→ **Task details**
Below are the records; locate each line with the word "will" and copy it.

→ **Records supplied**
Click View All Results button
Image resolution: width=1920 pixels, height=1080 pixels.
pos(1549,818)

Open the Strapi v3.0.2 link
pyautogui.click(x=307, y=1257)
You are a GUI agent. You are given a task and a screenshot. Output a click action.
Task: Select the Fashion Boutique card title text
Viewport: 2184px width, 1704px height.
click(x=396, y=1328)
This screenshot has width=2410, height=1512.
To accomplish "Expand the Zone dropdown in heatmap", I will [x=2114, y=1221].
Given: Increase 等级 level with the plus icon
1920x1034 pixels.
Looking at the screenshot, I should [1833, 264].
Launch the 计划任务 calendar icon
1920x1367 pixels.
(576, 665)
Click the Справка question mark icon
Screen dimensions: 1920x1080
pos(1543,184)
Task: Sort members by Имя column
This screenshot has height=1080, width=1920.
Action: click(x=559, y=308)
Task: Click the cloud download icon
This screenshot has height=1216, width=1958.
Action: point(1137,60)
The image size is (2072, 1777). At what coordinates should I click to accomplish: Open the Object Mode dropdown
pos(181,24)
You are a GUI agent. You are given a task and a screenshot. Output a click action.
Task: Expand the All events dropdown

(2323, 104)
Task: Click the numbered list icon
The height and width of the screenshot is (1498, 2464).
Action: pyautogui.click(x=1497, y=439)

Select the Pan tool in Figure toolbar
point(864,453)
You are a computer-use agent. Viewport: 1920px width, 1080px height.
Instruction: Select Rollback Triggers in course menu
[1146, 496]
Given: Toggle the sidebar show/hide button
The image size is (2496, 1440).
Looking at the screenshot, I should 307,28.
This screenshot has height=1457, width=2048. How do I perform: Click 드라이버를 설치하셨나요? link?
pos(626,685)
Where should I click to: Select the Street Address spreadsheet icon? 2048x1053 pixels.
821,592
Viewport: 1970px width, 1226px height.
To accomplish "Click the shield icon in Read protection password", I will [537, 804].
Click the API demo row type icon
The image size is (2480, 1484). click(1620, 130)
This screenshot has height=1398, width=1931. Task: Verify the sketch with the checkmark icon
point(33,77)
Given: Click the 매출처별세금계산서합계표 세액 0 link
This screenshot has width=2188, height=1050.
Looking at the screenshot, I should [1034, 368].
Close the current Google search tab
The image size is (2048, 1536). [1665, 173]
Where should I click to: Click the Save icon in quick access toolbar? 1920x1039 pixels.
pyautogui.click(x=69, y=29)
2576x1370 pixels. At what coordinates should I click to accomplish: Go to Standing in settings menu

→ **Solution for this task**
To accomplish "Expand the Zone dropdown in heatmap", I will [x=2114, y=1221].
To accomplish "Click the shield icon in Read protection password", I will [537, 804].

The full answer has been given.